寒い時代

ひとつになって行動した活動家たち

正しくて弱い者が自分を守るのは

「団結」しかないのだから



このコーナーでは、
奈良県の活動家や全国水平社の支援者を紹介しています。



全国水平社奈良県連合会の荊冠旗(けいかんき)
1935年頃


暗黒の差別社会を表す黒地と解放への情熱を表す赤が使われたデザインは、西光万吉によって考案された。
荊(いばら)はキリストが処刑されたときにかぶせられたもので、受難を意味する。


米田富(よねだとみ)
1901(明治34)年2月3日〜1988(昭和63)年5月4日
全国水平社創立者の1人。宇智郡五條町大島(現五條市)で誕生。創立大会では決議文を朗読、連盟本部執行委員として全国を駆け回り、各地の水平社創立に大きな役割を果たしています。

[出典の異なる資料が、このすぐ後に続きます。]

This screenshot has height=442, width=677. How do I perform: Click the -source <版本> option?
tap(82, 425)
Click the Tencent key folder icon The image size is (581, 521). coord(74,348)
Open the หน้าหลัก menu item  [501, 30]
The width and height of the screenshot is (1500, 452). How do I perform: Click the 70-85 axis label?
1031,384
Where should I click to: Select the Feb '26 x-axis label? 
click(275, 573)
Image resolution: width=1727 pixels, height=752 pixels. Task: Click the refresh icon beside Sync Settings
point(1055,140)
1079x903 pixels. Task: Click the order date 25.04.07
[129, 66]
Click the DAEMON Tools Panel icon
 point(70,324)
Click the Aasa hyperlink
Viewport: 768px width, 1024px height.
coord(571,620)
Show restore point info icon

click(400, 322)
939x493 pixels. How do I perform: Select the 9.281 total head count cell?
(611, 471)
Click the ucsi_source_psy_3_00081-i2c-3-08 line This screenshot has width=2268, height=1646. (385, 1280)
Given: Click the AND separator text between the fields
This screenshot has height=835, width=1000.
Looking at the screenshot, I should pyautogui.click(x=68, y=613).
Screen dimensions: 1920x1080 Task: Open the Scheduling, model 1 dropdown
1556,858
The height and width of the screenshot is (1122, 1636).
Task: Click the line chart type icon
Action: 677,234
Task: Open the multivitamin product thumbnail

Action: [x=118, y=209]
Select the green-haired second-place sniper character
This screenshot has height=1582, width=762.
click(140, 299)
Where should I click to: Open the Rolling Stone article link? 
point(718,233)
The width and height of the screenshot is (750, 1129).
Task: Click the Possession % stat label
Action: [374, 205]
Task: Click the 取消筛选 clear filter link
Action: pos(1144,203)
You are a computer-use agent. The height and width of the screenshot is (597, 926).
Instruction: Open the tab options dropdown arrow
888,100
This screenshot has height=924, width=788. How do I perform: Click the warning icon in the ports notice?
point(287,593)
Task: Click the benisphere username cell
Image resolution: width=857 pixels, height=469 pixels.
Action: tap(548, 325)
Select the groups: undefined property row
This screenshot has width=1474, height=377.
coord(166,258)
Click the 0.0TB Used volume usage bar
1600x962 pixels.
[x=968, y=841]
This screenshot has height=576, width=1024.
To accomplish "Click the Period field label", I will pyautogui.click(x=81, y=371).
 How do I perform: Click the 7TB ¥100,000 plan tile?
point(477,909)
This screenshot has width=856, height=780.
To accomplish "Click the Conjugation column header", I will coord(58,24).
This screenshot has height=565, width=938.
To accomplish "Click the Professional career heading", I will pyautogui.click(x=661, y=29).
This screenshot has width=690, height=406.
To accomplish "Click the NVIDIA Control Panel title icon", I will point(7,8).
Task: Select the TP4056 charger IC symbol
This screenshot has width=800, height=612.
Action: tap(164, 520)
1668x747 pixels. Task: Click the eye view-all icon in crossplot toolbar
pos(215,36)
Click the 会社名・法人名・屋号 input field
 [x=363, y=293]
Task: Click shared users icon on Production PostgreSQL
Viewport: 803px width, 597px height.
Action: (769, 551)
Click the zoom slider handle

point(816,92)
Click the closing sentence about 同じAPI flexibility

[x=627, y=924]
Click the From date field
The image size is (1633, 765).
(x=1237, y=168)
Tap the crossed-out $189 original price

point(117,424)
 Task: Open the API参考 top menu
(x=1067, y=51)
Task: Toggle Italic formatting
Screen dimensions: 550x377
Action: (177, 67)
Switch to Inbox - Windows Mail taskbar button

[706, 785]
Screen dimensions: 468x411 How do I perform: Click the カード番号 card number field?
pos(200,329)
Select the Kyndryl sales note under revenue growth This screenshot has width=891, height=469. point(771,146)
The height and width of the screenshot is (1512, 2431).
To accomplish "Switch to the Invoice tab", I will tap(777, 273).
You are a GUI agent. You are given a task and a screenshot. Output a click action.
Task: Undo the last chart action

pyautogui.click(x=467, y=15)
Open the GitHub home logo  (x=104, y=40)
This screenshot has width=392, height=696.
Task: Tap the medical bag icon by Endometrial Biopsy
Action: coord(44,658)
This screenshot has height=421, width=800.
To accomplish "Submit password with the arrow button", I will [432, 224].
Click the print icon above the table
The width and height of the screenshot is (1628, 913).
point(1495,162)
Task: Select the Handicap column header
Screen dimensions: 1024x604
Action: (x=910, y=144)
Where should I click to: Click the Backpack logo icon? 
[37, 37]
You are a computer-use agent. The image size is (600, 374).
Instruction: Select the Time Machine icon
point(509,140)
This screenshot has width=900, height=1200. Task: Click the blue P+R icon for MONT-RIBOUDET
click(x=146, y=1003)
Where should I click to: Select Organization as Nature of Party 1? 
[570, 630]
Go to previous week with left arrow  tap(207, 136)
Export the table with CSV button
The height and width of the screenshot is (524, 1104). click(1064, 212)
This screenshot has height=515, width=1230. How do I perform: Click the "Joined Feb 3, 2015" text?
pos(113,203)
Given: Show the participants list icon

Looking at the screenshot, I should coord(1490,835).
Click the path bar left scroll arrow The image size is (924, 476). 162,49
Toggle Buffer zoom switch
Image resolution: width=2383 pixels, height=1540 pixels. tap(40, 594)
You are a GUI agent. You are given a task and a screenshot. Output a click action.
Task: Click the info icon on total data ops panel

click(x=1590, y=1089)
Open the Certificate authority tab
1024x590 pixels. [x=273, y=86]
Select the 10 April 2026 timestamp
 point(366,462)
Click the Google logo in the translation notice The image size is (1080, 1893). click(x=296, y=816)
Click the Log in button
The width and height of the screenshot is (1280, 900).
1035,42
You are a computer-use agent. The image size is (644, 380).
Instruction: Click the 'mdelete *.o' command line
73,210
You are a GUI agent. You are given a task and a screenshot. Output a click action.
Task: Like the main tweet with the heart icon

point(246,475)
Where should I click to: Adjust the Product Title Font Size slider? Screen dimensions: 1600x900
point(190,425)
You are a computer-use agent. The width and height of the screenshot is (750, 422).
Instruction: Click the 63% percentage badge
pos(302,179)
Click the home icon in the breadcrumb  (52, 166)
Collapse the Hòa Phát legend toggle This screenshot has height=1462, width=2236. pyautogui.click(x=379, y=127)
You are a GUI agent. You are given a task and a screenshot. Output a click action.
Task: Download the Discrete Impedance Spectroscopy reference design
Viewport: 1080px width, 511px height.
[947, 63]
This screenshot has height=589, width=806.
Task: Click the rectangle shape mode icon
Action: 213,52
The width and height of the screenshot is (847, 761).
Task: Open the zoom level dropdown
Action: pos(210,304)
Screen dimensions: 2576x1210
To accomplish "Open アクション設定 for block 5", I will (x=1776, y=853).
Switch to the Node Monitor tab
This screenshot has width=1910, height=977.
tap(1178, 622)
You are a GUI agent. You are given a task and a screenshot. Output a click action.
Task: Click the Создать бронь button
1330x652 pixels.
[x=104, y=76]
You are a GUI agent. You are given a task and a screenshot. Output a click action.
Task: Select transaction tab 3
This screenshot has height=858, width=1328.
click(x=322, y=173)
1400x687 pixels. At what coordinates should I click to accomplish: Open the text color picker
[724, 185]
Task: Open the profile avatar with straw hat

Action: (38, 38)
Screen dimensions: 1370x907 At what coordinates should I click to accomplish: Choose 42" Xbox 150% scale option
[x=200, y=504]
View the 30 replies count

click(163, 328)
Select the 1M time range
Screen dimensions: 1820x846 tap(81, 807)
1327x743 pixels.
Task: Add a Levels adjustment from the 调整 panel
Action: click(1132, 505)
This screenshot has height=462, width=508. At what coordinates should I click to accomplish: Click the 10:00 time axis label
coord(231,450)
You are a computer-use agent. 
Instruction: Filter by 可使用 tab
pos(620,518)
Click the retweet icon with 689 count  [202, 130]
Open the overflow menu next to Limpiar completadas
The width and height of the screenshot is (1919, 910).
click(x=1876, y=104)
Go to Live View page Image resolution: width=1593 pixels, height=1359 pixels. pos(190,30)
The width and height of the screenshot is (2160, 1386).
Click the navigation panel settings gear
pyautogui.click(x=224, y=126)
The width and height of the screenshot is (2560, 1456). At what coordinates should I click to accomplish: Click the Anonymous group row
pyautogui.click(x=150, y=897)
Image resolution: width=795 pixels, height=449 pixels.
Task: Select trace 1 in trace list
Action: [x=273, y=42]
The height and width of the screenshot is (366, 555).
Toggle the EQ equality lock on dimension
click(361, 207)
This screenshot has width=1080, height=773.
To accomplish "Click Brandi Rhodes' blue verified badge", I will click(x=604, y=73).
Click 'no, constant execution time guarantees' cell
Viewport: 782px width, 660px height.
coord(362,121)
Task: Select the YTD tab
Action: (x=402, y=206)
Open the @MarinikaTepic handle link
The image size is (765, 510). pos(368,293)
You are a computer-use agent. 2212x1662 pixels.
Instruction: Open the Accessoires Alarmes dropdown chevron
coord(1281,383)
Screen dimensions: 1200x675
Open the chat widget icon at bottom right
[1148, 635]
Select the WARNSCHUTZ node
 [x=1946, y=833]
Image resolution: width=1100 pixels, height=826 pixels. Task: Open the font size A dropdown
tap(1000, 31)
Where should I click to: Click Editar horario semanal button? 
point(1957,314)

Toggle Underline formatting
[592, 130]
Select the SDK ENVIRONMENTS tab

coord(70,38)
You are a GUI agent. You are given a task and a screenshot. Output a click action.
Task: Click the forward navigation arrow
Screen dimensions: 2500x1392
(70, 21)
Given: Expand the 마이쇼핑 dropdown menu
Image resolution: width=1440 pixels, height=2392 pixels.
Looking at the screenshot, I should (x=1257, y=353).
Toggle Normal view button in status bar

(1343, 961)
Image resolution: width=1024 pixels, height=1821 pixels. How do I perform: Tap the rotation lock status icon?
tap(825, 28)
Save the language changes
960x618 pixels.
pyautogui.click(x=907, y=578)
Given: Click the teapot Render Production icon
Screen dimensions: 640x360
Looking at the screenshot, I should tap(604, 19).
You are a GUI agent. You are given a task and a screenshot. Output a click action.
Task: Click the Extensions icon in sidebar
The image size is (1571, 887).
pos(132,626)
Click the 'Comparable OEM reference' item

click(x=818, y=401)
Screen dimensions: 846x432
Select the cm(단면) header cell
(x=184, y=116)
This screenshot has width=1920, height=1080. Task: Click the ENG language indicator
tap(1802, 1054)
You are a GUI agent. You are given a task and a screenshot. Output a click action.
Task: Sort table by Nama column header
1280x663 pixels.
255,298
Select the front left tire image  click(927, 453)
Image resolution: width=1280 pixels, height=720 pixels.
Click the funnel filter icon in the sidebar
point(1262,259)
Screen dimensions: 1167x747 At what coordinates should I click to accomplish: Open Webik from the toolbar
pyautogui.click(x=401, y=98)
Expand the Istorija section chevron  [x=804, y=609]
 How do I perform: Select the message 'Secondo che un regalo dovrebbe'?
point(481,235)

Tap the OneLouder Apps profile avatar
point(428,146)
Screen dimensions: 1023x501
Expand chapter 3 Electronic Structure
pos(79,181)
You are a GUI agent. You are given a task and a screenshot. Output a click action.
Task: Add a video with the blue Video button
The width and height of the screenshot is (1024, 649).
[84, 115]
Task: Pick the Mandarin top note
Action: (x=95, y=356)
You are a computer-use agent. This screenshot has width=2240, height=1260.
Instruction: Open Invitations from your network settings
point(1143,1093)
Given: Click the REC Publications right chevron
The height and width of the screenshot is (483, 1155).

また、日本農民組合奈良県連合会の役員にも選ばれ、1927(昭和2)年、白龍会の暴漢に日本刀でおそわれたのは小作争議の指導に当たっていた時でした。米田は国際連帯にも積極的で、在日朝鮮人運動や衡平社(ヒョンピョンサ)運動に関わっていました。

31歳の米田 1932(昭和7)年5月



1922(大正11)年5月10日に奈良県水平社が創立され、県内68被差別部落の内26の支部が結成されています。そして、大会、差別糾弾闘争などを通じて、奈良県水平社は多くの人々に支えられて発展していきました。

全国水平社は被差別部落の人びとから発信されましたが、その運動は、宗教、報道、法曹、政治など各界の部落外の人びとに支えられていました。多様な支援者たちが、全国水平社の幅広い運動を可能としたのです。